This article was published:

Robert Nash (1771-1819), miller, was born at Edenbridge, Kent, England, the son of a millwright. In February 1790 he was convicted at the Old Bailey, London, of breaking and entering a shop and stealing boots and shoes to the value of £14 10s. He was given a good character and his death sentence was commuted; transported for life, he reached New South Wales in the Albemarle in October 1791, and was sent to Norfolk Island. Before this he married Ann Hannaway, who in January 1789 had been sentenced to fourteen years transportation for receiving stolen goods, had come out in 1790 in the Neptune in the Second Fleet and been sent to Norfolk Island with her three children; later she bore him four daughters who went to Van Diemen's Land with their parents.

On Norfolk Island in 1795 Nash was commended by Lieutenant-Governor Philip Gidley King for 'having ever behaved with propriety and advantage to the public'; in February 1796 he was conditionally pardoned, and received a grant of land. By the end of the year he was supplying pork to the government.
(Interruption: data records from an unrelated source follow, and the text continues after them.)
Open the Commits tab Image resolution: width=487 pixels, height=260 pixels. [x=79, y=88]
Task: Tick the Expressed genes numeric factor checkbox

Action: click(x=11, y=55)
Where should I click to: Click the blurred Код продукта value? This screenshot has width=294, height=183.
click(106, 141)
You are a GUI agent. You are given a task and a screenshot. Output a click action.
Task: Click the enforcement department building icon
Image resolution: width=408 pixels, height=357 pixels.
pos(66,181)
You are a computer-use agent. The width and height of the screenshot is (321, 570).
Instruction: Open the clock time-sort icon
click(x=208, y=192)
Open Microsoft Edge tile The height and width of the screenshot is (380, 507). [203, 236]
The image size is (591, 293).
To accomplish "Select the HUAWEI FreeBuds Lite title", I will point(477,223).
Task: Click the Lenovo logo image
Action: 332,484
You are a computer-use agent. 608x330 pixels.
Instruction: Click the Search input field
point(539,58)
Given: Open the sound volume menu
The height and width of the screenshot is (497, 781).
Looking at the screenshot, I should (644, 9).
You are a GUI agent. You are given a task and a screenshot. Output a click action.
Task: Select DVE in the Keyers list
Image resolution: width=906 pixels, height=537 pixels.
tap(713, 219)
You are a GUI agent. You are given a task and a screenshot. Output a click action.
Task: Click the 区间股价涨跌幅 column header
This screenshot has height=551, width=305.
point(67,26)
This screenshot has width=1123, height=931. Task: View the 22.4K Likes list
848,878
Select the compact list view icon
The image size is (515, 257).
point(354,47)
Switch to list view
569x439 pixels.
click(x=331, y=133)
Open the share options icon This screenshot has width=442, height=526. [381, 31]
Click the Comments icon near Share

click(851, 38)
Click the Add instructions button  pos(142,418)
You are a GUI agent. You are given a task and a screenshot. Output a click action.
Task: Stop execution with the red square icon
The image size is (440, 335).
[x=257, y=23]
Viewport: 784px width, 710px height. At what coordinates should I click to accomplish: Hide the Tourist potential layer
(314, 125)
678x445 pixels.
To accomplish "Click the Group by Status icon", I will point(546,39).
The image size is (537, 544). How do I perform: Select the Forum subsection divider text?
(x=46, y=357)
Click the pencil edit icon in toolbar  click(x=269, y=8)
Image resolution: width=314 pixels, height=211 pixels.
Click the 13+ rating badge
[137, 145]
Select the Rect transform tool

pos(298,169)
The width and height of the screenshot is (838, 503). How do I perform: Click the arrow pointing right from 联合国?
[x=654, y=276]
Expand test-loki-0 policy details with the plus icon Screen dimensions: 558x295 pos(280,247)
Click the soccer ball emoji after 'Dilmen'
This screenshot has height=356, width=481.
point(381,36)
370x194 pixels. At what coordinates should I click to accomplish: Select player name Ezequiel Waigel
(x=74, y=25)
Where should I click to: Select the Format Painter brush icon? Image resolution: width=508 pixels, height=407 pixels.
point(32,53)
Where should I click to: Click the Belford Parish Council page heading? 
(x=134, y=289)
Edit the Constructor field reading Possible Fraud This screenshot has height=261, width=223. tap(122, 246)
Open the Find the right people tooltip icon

In 1798 he was made master of the carpenters and built a house, which in 1801 he rented to Rev. Henry Fulton. Granted an absolute pardon in 1800, two years later he was made store-keeper, and soon afterwards a superintendent; as a 'deserving' character with a large family, Governor King gave him a cow from the government herd when he was 'discharged' upon the reduction of the settlement.

In 1808, when the Norfolk Island colonists were deported, Nash moved to Hobart Town and was given ten acres (4 ha) beside the New Town Rivulet. Here he built a flour-mill which in 1809 was carried away by a flood. Next year he built a second one on the Hobart Rivulet. As the food requirements of the settlement increased, wheat-growing extended to the rich lands towards Pittwater, where he was granted 200 acres (81 ha). Like many of his neighbours he suffered from attacks by bushrangers in 1815, but in 1817 he was one of the largest contractors for the supply of wheat to the commissariat. In 1815, when he built a mill at 'his own expense' Lieutenant-Governor Thomas Davey asked Governor Lachlan Macquarie to let him have a pair of mill-stones, which Macquarie sent down in December 1816. 'As an encouragement to his future industry', Nash was asked to pay only by grinding wheat for the government, when required, at not more than 1s. a bushel, until the debt was liquidated. On 8 February 1817 the Hobart Town Gazette reported with satisfaction that 'the first wind-mill erected in this Settlement' had begun operation.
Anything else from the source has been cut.